*About this task:*
The expected answer is a bare count of the lines in the data below that contain "Switch".

*Supplied data:*
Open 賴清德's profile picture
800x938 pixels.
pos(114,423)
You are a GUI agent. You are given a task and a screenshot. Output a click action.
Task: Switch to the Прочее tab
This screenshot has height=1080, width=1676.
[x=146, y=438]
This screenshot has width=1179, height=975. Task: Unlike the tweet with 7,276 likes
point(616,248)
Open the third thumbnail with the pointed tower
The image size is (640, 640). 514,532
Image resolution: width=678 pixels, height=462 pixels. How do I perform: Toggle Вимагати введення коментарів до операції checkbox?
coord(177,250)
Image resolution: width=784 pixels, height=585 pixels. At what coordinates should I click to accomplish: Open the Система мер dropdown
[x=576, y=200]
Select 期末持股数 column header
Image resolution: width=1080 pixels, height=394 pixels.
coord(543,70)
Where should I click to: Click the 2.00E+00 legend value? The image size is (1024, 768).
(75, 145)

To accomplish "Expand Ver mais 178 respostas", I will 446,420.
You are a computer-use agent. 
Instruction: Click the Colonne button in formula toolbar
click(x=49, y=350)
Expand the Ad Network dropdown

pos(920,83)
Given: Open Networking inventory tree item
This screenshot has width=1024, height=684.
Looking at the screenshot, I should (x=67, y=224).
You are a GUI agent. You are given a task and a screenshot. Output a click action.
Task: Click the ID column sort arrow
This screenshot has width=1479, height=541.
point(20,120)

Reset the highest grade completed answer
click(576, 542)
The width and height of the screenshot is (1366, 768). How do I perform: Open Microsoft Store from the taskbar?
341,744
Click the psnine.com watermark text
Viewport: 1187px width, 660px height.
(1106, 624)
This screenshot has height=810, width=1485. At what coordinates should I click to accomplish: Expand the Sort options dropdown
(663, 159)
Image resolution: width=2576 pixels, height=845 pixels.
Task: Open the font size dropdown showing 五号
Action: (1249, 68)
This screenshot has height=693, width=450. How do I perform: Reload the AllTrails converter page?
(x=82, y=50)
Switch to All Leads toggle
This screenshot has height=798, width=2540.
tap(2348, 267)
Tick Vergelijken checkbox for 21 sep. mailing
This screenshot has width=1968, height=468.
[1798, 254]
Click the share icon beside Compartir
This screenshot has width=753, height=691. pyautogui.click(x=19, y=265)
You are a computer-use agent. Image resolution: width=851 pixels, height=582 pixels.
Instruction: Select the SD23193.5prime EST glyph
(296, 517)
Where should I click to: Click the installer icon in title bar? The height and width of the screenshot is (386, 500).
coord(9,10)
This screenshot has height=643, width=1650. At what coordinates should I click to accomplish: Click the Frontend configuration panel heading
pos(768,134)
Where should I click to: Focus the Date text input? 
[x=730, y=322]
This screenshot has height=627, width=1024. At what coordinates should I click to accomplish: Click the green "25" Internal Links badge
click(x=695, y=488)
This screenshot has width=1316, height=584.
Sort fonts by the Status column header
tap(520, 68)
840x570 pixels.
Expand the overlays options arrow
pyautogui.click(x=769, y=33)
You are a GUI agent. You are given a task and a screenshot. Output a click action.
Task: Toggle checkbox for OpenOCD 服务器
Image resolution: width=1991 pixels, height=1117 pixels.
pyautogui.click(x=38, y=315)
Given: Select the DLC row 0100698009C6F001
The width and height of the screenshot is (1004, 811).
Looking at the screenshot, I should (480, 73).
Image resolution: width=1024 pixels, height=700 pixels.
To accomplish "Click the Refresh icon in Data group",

*Response area:*
2